Огонь (сборник) - страница 19
Именно в эти часы люди в окопах становятся опять, в лучшем смысле слова, такими, какими были когда-то. Многие предаются воспоминаниям и опять заводят речь о еде.
Под грубой оболочкой начинают биться сердца; люди невольно бормочут слова любви, вызывают в памяти былой свет, былые радости: летнее утро, когда в свежей зелени сада сияет белизной сельский дом или когда в полях на ветру медлительно и сильно колышутся хлеба и рядом беглой женственной дрожью вздрагивают овсы; или зимний вечер, стол, сидящих женщин и их нежность, и ласковую лампу, и тихий свет ее жизни, и ее одежду – абажур.
Между тем Блер принимается за начатое кольцо: он надел еще бесформенный алюминиевый кружок на круглый кусочек дерева и обтачивает его напильником. Он усердно работает, изо всех сил думает; на его лбу обозначаются две морщины. Иногда он останавливается, выпрямляется и с нежностью смотрит на свое изделие, словно оно тоже глядит на него.
– Понимаешь? – сказал он мне однажды о другом кольце. – Дело не в том, хорошо это вышло или скверно. Главное, я сам это сделал для жены, понимаешь? Когда меня одолевала тоска и лень, я глядел на эту карточку (он показал фотографию толстой женщины), и тогда мне опять становилось легко работать над этим кольцом. Можно сказать, мы сделали его вместе, понимаешь? Можно сказать, кольцо было мне добрым товарищем, и я с ним простился, когда отправил его моей хозяйке.
Теперь он вытачивает новое кольцо. С медным ободком. Блер работает рьяно. Он вкладывает в эту работу всю душу и хочет как можно лучше выразить свое чувство; у него своя каллиграфия.
Почтительно склоняясь над легкими, убогими «драгоценностями», такими маленькими, что большая огрубевшая рука не может их удержать и роняет, эти люди, сидящие в голых ямах, кажутся еще более дикими, еще более первобытными, но вместе с тем и, человечными, чем в любом другом облике.
Невольно возникает мысль о первом изобретателе, праотце художников, который пытался придать долговечным материалам образ всего, что он видел, и вдохнуть в них душу всего, что чувствовал.
– Идут! Идут! – возвещает шустрый Бике, исполняющий в нашей части траншеи обязанности швейцара. – Их целая куча!
Действительно, появляется туго затянутый, наглухо застегнутый фельдфебель и, помахивая ножнами от сабли, кричит:
– А ну, проваливай! Говорят вам, проваливай! Чего вы тут околачиваетесь? Живо! Чтоб я вас больше не видел в проходе!
Все нехотя отходят. Некоторые, в сторонке, медленно, постепенно погружаются в землю.

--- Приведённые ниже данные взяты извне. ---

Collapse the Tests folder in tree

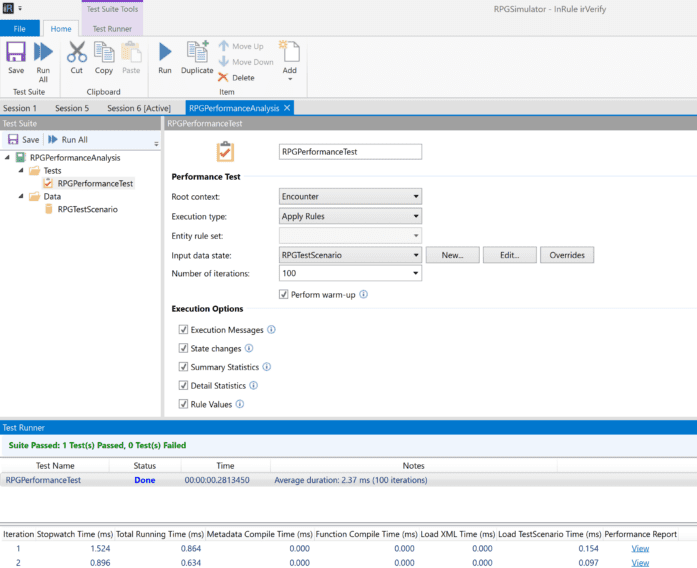(x=22, y=171)
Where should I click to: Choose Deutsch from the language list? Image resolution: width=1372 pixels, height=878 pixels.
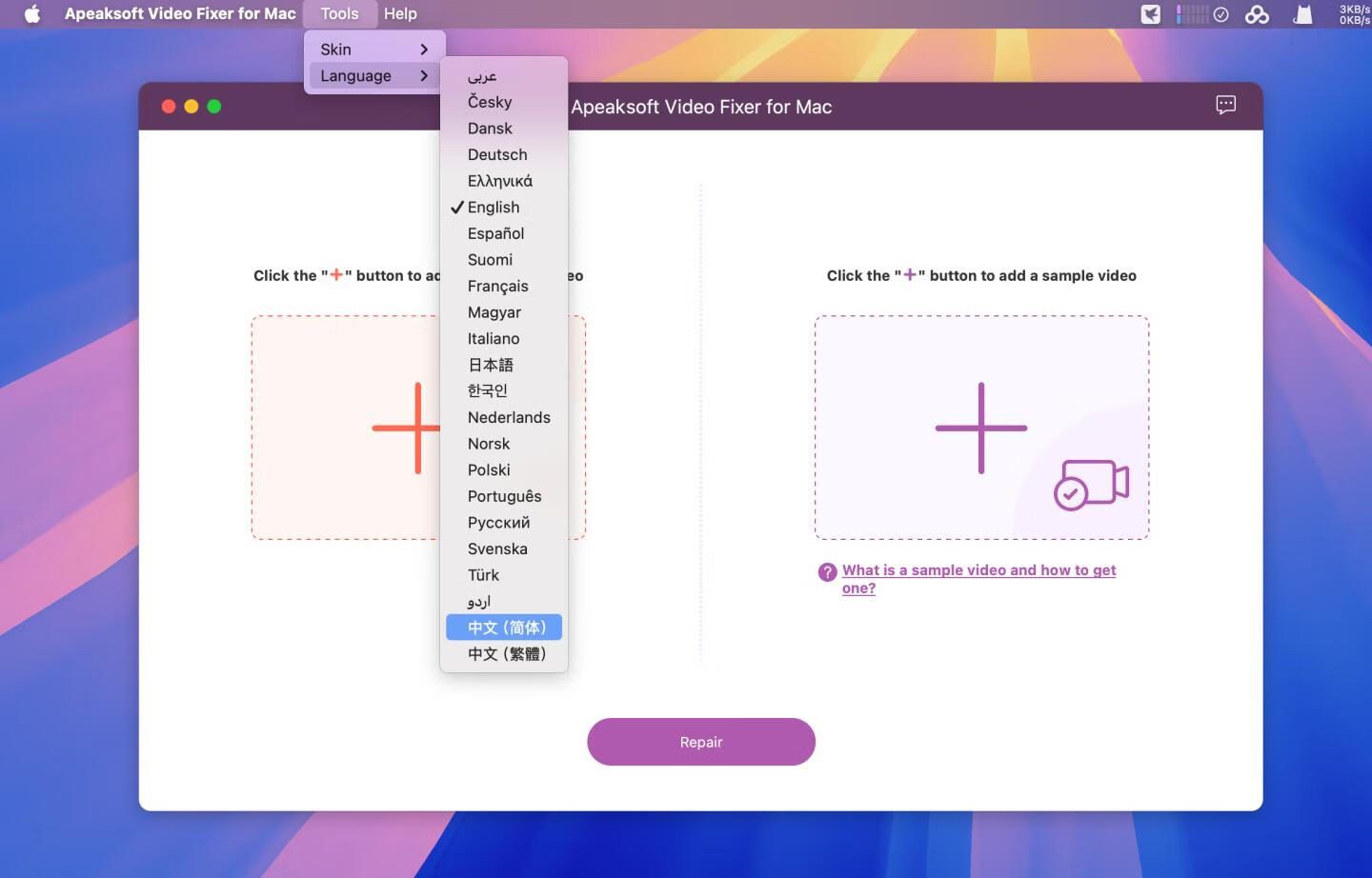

Идет рота ополченцев, присланная сюда для земляных работ по укреплению окопов второй линии и тыловых ходов. Они вооружены кирками и ломами, одеты в жалкие лохмотья, еле волочат ноги.
Мы их разглядываем. Они проходят один за другим, исчезают. Это скрюченные старички с обсыпанными пеплом щеками или толстяки, страдающие одышкой, затянутые в слишком тесные, выцветшие, замаранные шинели; пуговиц не хватает; изодранное сукно оттопыривается.
Наши зубоскалы, Барк и Тирет, прижавшись к стене, рассматривают их сначала молча. Потом начинают улыбаться.
– Парад метельщиков! – говорит Тирет.
– Посмеемся! – возвещает Барк.
Кое-кто из старичков забавен. Вот у этого, что плетется в шеренге, плечи покатые, как у бутылки; у него очень узкая грудь и тощие ноги, и все-таки он пузатый.
Барк не выдерживает:
– Эй ты, барон Дюбидон!
– Ну и пальтецо! – замечает Тирет, заметив человека, у которого вся шинель в разноцветных заплатах.